Test cricket has always been an awkward thing, one of those objects, like poetry, or libraries, or the stubbornly over-engineered Saab Convertible, that defies the logic of the market simply by existing. It might have died after the war but for the indulgence of the state broadcaster. It might have died many times over in the decades since but for the fact people like and indeed love its difficult, unmonetised complexities.
Even now, at a time when red-ball cricket has been allowed to enter a period of managed decline, like a post-industrial northern city in the hands of the Thatcher government, it is possible to resist this process, to make different decisions, to protect things that have value.
The most immediate point is that there must be accountability or the gig is frankly up. Joe Root is a brilliant batsman and a popular presence in the cricket media. But the idea that he should remain England captain because there is no other immediate candidate capable of doing a similarly regulation job is terribly destructive.
Elite sport needs sharp edges. And there are already so many points of vagueness here. Why did England talk for two years about the Ashes and yet arrive without any real coherent plan? Why did they pick weird, unbalanced teams? Just because there are systemic problems doesn’t mean it’s not possible to be a good coach. Just because the County Championship has been degraded to the extent nobody, not even the players themselves, really knows the red-ball capacities of the current generation, doesn’t mean you can’t also be a competent captain.
And while we’re at it the notion of accountability must extend upwards – if not to Tom Harrison himself (which it should), then to the largely invisible Ashley Giles whose qualifications to be “managing director” of anything have not been made any clearer by his time in charge of England men’s cricket.
At which point we might actually be starting to get somewhere. For all the blurring of lines, it isn’t hard to draw the arrows here. The insipid state of England Test cricket in 2021-22, the competitive death of England’s most lucrative series, the progressive strangling of the real golden goose: all of this lies at the door of the ECB.
Why are England so poor at Test cricket? Because the talent pool is tiny, because this thing is essentially invisible outside of the pre-converted and those who can pay. The poverty of England’s red-ball team comes from exactly the same place as the revelations of institutional racism that drew such deeply unconvincing gasps of surprise from the chief executive once public pressure demanded some kind of response.

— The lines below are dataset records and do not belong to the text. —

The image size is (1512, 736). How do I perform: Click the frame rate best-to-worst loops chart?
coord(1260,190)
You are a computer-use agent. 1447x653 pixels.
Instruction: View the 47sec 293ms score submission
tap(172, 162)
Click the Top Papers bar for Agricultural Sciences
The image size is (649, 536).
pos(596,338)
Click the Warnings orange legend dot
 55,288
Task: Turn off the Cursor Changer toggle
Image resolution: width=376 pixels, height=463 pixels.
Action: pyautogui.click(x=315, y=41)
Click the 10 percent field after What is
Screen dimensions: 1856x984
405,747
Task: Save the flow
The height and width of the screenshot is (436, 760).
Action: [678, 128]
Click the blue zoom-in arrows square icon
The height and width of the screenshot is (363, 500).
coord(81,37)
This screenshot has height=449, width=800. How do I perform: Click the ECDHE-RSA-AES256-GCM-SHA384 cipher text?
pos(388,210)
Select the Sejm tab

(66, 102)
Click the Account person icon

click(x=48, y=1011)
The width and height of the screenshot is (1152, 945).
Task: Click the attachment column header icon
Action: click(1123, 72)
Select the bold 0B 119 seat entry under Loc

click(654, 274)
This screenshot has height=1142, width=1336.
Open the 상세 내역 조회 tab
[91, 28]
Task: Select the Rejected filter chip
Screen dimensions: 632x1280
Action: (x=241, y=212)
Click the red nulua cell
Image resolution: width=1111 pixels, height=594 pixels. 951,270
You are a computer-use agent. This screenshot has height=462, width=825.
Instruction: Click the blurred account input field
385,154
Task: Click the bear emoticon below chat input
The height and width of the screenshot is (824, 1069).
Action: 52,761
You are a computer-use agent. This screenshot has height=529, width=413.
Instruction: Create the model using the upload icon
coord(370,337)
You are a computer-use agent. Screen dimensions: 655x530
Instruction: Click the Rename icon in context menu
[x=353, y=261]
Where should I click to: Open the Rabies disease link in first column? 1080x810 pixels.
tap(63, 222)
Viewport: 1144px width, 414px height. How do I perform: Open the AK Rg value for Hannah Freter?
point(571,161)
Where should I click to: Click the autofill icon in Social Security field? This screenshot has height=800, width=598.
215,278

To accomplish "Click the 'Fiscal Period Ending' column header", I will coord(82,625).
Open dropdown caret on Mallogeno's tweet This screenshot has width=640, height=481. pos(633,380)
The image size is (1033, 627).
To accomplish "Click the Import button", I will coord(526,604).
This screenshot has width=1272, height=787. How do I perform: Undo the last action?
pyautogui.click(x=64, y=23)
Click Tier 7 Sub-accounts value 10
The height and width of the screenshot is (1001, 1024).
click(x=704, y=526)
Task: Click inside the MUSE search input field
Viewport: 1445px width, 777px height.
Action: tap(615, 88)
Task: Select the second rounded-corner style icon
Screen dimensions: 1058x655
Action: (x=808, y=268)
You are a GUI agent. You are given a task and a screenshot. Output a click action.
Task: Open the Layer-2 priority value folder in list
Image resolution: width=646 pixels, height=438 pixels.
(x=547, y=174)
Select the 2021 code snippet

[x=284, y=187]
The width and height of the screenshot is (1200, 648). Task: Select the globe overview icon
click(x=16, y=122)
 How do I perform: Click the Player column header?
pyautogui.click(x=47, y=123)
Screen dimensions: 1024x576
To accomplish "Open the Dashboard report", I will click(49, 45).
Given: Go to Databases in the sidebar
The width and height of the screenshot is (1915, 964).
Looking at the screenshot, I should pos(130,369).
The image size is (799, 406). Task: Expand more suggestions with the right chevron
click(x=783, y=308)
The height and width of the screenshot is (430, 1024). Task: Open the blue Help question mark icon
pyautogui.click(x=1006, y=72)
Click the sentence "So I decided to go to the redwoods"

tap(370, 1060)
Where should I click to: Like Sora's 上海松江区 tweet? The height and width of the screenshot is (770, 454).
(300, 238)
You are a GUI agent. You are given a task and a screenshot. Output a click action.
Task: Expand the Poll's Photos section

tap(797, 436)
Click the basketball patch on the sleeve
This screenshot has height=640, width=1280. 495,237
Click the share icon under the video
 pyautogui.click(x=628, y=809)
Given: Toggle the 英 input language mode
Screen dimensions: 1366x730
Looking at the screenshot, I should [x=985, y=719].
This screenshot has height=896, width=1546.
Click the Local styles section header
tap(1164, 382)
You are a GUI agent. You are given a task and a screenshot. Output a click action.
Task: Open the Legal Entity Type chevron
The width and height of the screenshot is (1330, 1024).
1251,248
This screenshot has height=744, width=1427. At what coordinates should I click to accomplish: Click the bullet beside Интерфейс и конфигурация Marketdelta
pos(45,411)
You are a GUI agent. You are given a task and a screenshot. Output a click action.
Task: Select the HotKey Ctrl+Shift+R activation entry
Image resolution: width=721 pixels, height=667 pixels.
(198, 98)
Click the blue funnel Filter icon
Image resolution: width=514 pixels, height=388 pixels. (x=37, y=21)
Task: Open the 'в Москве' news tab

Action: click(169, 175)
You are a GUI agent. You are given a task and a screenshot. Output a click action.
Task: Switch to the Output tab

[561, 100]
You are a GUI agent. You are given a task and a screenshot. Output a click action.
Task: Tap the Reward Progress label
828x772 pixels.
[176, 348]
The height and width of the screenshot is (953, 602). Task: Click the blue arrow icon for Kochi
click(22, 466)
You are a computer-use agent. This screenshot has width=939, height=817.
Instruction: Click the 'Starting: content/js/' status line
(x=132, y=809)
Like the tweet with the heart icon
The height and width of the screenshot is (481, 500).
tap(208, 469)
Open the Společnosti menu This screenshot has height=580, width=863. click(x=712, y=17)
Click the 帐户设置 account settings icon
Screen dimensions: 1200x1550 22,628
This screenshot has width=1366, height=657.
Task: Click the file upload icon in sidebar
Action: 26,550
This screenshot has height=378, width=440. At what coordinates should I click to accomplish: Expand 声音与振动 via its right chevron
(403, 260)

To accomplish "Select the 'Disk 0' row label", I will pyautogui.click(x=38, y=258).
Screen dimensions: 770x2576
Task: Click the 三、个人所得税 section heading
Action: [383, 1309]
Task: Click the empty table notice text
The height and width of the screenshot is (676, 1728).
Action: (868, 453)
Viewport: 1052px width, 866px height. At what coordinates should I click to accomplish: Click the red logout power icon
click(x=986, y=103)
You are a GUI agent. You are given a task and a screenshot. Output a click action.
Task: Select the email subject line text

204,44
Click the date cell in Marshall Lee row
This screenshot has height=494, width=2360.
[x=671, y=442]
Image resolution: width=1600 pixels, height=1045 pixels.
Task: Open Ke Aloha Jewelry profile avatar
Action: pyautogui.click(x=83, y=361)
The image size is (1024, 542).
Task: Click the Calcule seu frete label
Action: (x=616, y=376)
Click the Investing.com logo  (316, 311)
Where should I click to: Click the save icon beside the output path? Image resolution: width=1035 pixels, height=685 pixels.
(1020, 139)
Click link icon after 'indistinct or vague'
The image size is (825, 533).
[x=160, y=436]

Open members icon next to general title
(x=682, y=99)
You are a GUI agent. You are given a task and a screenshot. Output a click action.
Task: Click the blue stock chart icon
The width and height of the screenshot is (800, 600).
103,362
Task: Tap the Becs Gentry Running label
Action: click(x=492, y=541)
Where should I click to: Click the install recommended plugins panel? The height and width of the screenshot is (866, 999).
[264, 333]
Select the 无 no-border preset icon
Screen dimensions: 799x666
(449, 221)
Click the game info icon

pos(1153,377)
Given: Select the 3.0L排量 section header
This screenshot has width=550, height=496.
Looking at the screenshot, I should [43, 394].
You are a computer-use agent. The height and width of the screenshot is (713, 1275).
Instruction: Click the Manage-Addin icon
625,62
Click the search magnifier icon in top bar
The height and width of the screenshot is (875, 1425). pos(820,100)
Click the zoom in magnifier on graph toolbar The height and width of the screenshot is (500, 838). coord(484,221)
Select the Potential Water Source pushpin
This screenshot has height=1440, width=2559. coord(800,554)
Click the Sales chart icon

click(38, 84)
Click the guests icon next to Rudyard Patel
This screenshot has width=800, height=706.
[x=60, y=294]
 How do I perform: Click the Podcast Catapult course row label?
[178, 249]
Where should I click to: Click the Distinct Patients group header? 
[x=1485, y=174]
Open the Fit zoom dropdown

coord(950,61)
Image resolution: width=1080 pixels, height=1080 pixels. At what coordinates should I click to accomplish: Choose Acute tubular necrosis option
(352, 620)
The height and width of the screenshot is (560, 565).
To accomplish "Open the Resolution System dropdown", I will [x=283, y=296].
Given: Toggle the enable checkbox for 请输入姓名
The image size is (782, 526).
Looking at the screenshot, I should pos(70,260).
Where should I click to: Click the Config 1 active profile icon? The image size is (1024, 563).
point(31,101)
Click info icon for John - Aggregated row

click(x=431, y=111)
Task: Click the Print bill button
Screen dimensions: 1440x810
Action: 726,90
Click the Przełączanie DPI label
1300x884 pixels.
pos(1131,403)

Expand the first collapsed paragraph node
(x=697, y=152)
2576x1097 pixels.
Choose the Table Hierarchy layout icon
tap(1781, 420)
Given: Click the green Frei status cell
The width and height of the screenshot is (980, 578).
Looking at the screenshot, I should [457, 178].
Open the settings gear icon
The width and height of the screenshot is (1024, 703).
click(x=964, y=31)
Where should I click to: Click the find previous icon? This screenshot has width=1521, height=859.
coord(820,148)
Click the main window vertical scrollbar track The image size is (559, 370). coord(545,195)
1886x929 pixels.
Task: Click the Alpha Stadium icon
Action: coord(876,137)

The ECB has overseen this decline in reach, knowingly and in plain sight, registering no sense of duty to anything other than profit and loss during the quarter century of its existence. This is a governing body that has awarded its own executive a £2.1m bonus for “promoting” the sport, while simultaneously allowing the shared national treasure that is Test cricket to wither in the ground, a scandal that should on its own demand another visit to the DCMS committee.
Little wonder at the end of all this we have that feeling of disintegration. This is an old England team. Root, Ben Stokes, Jimmy Anderson, Stuart Broad, Jonny Bairstow, Jack Leach, Chris Woakes, Rory Burns, Dawid Malan, Jos Buttler and Mark Wood are unlikely to come this way again.
At another time this might feel like a source of excitement, the chance to renew and refresh. Given a proper domestic season, and the will to fund, resource and promote even those things that don’t bring instant profit but which are very obviously the heart of this beloved, oddly enduring old sporting culture, it could still be again.